Glockengeläut in der Steiermark zum Gedenken an das Judenpogrom vor 70 Jahren

Steirische Superintendentialversammlung betont Bedeutung des KonfirmandInnenunterrichts

Selzthal (epd Ö) – Zum Gedenken an die so genannte „Reichskristallnacht“ vor 70 Jahren sollen am 9. November um 20 Uhr in der ganzen Steiermark fünf Minuten lang die Kirchenglocken läuten. Diesen Beschluss fasste einstimmig die Superintendentialversammlung der Evangelischen Diözese A.B. Steiermark, die am 11. Oktober in Selzthal tagte. Damit schloss sie sich einer Empfehlung des Ökumenischen Forums christlicher Kirchen in der Steiermark an. Wo es an einer Kirche mehrere Glocken gibt, soll nur die Hauptglocke geläutet werden, um den Bußgedanken zu unterstreichen. Fast zeitgleich fassten auch die Organe der römisch-katholischen Diözese Graz-Seckau einen entsprechenden Beschluss. Die Aktion ist mit der Israelitischen Kultusgemeinde akkordiert und wird auch in anderen Ländern Europas durchgeführt.

Die Superintendentialversammlung verabschiedete auch eine Erklärung zum „Jahr der KonfirmandInnen“ in der Evangelischen Superintendenz Steiermark für das Schuljahr 2009/10. Damit soll die Aufmerksamkeit der inhaltlichen Arbeit in den Gemeinden und in der Diözese in besonderer Weise auf die Qualität der Vorbereitung junger Menschen auf die Konfirmation gerichtet werden. An dem Projekt ist die Evangelische Jugend Steiermark federführend beteiligt.

Kritik am Naßwalder Modell

In einer Stellungnahme zum Naßwalder Modell übte die Superintendentialversammlung Kritik an den in dem Modell enthaltenen Vorschlägen und machte ihrerseits Vorschläge zur Frage der Größenordnung von Pfarrgemeinden und zu den Möglichkeiten der Zusammenarbeit von Gemeinden. Bereits am 3. Oktober hatte die Kärntner Superintendentialversammlung in Villach in einer Stellungnahme das neue Kirchenmodell angesichts der „tiefgreifenden strukturellen Veränderungen“ „entschieden“ abgelehnt, die aus dem bisherigen Diskussionsprozess gewonnenen „kreativen Ideen zur Verbesserung der administrativen Abläufe“ sollten jedoch genutzt werden, so die Delegierten der Kärntner Pfarrgemeinden.

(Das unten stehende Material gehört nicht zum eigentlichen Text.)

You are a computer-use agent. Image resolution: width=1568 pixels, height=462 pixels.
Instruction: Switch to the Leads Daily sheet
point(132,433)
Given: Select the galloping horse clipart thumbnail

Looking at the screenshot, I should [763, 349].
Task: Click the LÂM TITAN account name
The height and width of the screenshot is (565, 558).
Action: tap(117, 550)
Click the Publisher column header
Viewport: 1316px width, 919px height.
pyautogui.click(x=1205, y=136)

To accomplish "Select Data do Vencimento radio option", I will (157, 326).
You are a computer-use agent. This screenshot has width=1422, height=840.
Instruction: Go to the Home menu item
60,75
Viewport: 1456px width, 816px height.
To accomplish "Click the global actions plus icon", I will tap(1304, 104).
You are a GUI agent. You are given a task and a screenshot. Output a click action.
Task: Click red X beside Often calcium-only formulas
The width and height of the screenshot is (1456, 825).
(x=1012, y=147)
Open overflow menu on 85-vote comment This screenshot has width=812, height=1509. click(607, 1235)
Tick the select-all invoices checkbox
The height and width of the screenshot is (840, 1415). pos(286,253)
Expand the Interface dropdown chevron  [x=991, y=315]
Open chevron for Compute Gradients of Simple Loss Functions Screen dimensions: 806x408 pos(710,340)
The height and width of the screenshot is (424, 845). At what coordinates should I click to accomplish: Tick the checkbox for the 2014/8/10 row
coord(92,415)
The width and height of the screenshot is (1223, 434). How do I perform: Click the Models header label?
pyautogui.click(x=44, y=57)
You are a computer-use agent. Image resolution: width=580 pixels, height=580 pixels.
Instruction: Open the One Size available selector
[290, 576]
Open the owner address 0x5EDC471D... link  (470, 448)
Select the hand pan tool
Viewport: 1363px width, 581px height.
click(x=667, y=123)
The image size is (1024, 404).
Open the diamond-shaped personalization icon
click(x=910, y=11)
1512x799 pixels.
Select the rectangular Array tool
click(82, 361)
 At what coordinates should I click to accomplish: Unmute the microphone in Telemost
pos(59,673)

Andreas Gerhold neuer Senior

Als Nachfolger von Seniorin Christa Schrauf, die nun als Rektorin dem Leitungsteam des Diakoniewerks Gallneukirchen angehört, wurde von der steirischen Superintendentialversammlung Pfarrer Andreas Gerhold aus Stainz-Deutschlandsberg zum neuen Senior der Region Süd gewählt. Fachinspektorin Michaela Legenstein wurde als weiteres weltliches Mitglied in den Superintendentialausschuss gewählt.

Feierlich bekannt gegeben und geehrt wurden die Gewinner des von der Superintendentialversammlung ausgeschriebenen „Preises für Öffentlichkeitsarbeit“. In der Kategorie „Neue Medien“ gewann die Pfarrgemeinde Kapfenberg den ersten Preis, den zweiten Preis sowie einen Anerkennungspreis in der Kategorie „Freestyle“ erhielt die Pfarrgemeinde Graz-Nord. Einen Preis in der Kategorie „Printmedien“ erhielt die Pfarrgemeinde Kindberg.

Die Preisträger waren von einer unabhängigen Jury von JournalistInnen ausgewählt worden.

Die Vorsitzende der Superintendentialversammlung, Superintendentialkuratorin Evi Lintner, gratulierte der zur Pfarrgemeinde Rottenmann gehörenden gastgebenden Predigtstation Selzthal zu ihrem Hundert-Jahr-Jubiläum sowie zum gelungenen Abschluss der Renovierung ihres Bethauses. Das Bethaus, ein frühes Werk des deutschen Kirchenarchitekten Otto Bartning, war bewusst in der Nähe des Bahnknotens errichtet worden, um eine gute Erreichbarkeit zu gewährleisten.